Talk about scary. Reason.com’s Elizabeth Nolan Brown‘s recent report on two bills that the U.S. Senate passed by unanimous consent on September 11 makes The Walking Dead seem like the Captain Underpants movie by comparison.
Brown calls out both bills — the Trafficking Victims Protection Act (TVPA) and the Abolish Human Trafficking Act — for undermining civil liberties and expanding police powers in the name of fighting the world’s oldest profession, known variously these days as “human trafficking” or “sex trafficking,” though in reality federal law describes those crimes as being the result of force, fraud, or coercion or involving a minor. Both bills have been sent along to the House of Representatives.

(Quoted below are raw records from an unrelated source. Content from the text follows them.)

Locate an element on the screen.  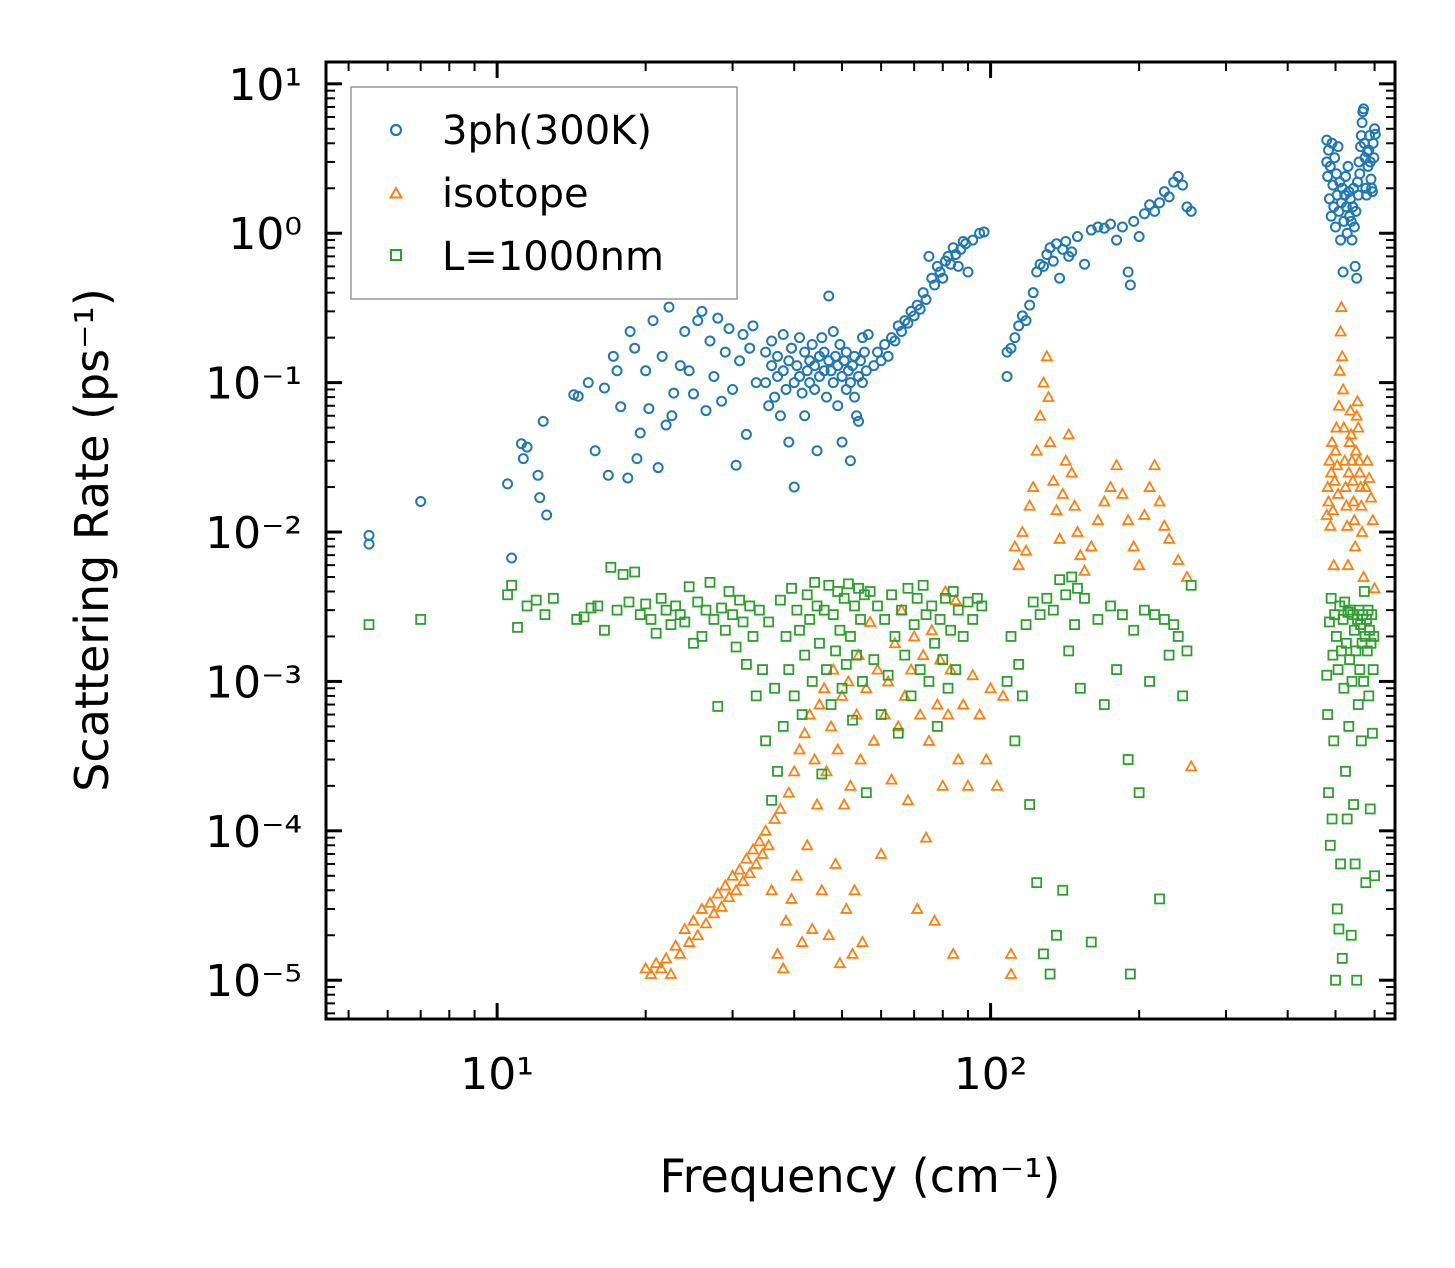
x-axis-label: Frequency (cm⁻¹) is located at coordinates (860, 1176).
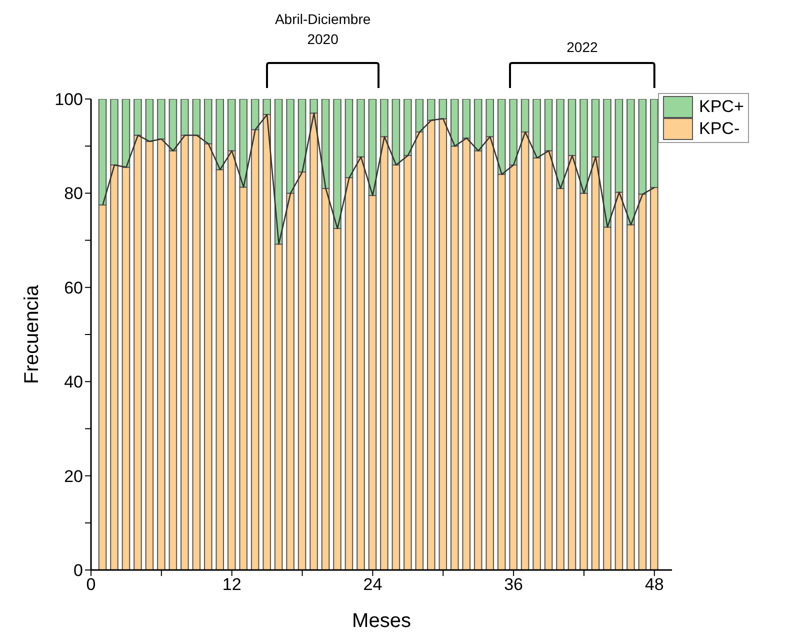  What do you see at coordinates (654, 584) in the screenshot?
I see `x-tick-label: 48` at bounding box center [654, 584].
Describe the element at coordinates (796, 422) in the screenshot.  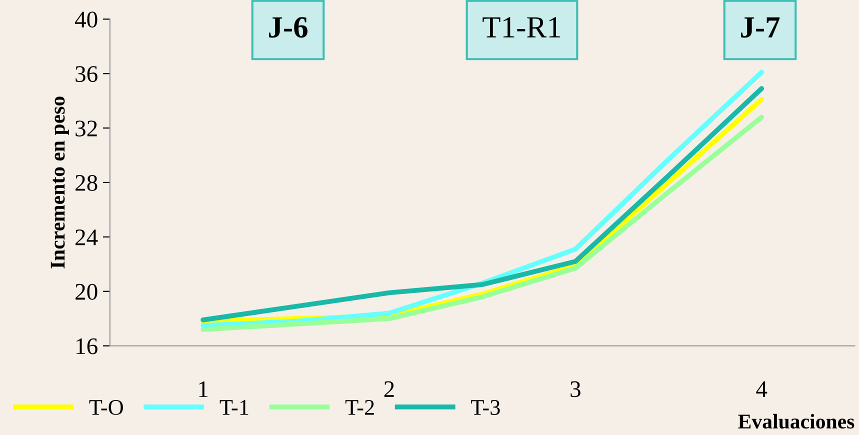
I see `x-axis-title: Evaluaciones` at that location.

Prostitution between consenting adults? Brown argues that the feds now consider such transactions to be “a form of gender based violence,” and will focus more resources on “arresting and prosecuting buyers of commercial sex.” That might sound fine if you’re a colossal prude like Attorney General Jeff Sessions, but as Brown observes, the language in both bills is broad enough to ensnare those who just happen to associate with prostitutes, making them, along with sex workers and their clients, subject to wiretapping by authorities.
Of the TVPA, Brown writes:
Introduced by Iowa Sen. Chuck Grassley, the bill (S.1312) gives the attorney general power to file a civil suit against anyone suspected of committing or planning to commit “any action that constitutes or will constitute” a violation of various federal statutes. If a court agrees, the person or entity would have to stop whatever activity allegedly contributed to a current or future crime.

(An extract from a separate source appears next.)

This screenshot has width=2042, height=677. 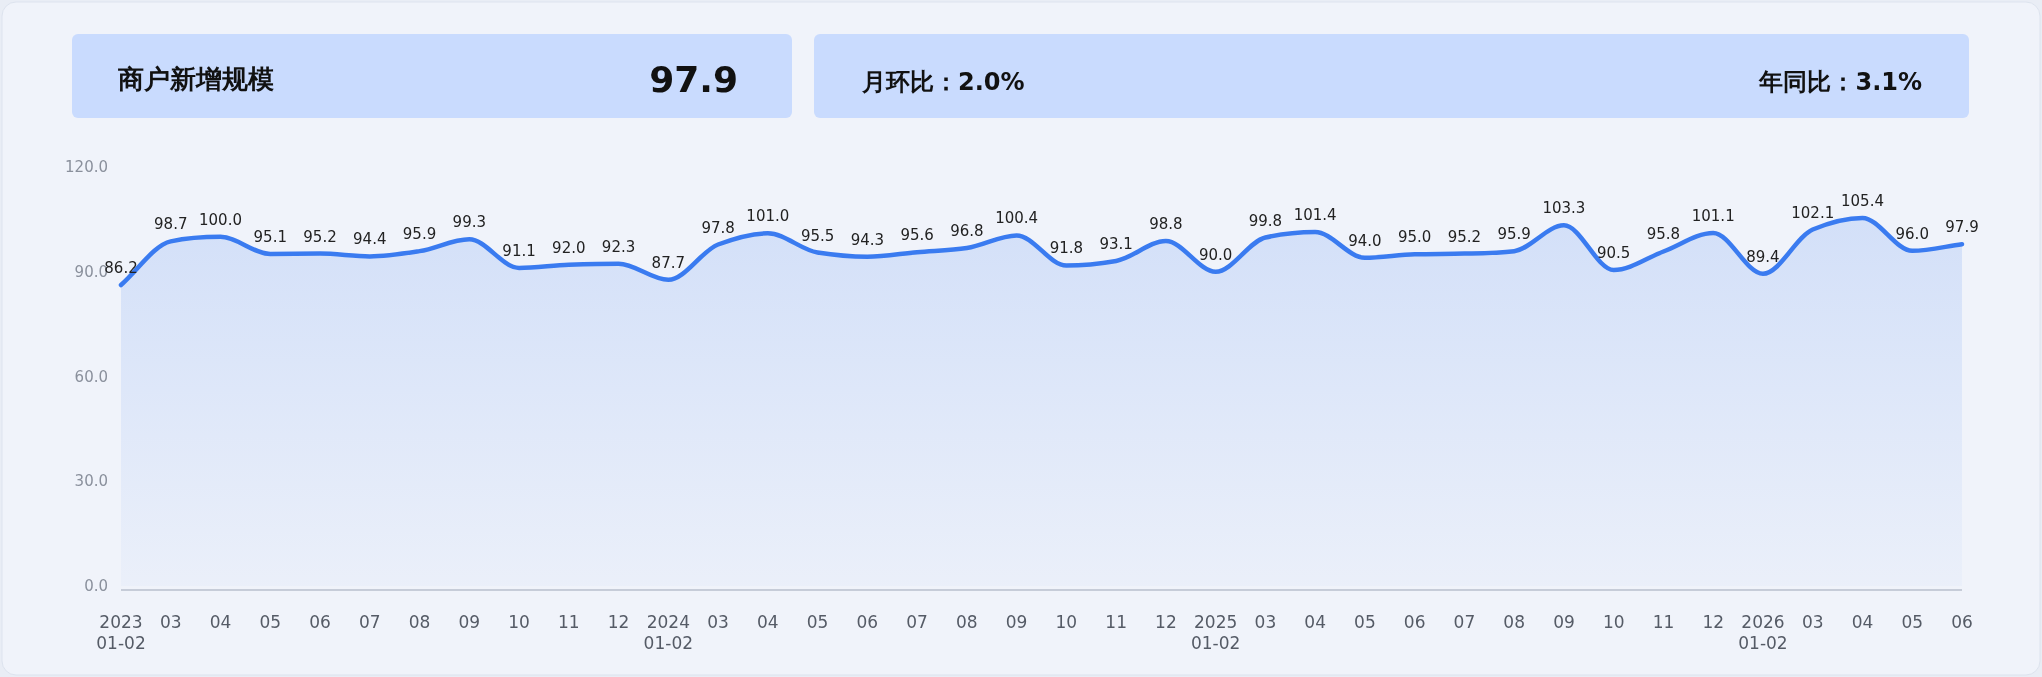 I want to click on data-label: 103.3, so click(x=1564, y=208).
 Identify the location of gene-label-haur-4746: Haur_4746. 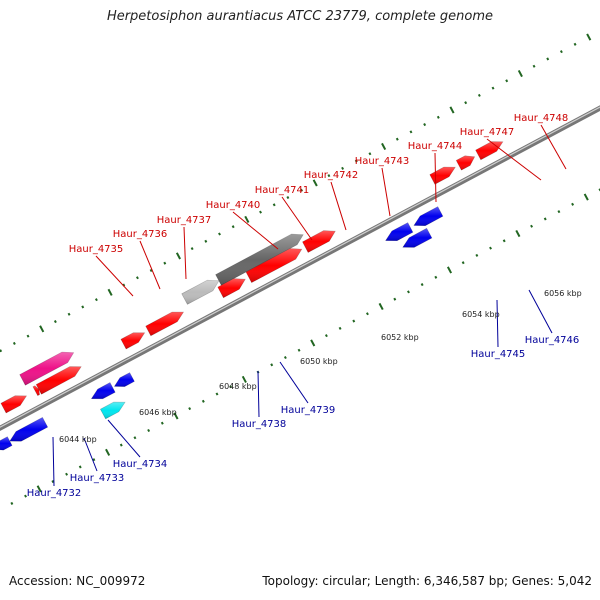
(552, 340).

This is power above that of normal police and criminal law proceedings. It could allow the feds to preemptively shut down websites, search engines, social apps, browsers, encryption services, or brick-and-mortar businesses because criminals (broadly defined) might communicate there.
The power applies to suspected violations of the Mann Act (which prohibits driving adult sex workers across state lines, among other things), federal conspiracy statutes, and U.S. criminal-code sections 77 and 110. This is a massive category of offenses including everything from forced labor and sex trafficking to using misleading words, images or domain names to get someone to view obscenity, sexting with a minor (even if one is a minor), enticing someone to cross state lines for illicit-sex purposes, harboring an undocumented immigrant in a place of prostitution, publishing any details about a minor that are used in furtherance of a sex offense, unlawful conduct with immigration documents for work or sex purposes, or attempting or conspiring to commit any of the above.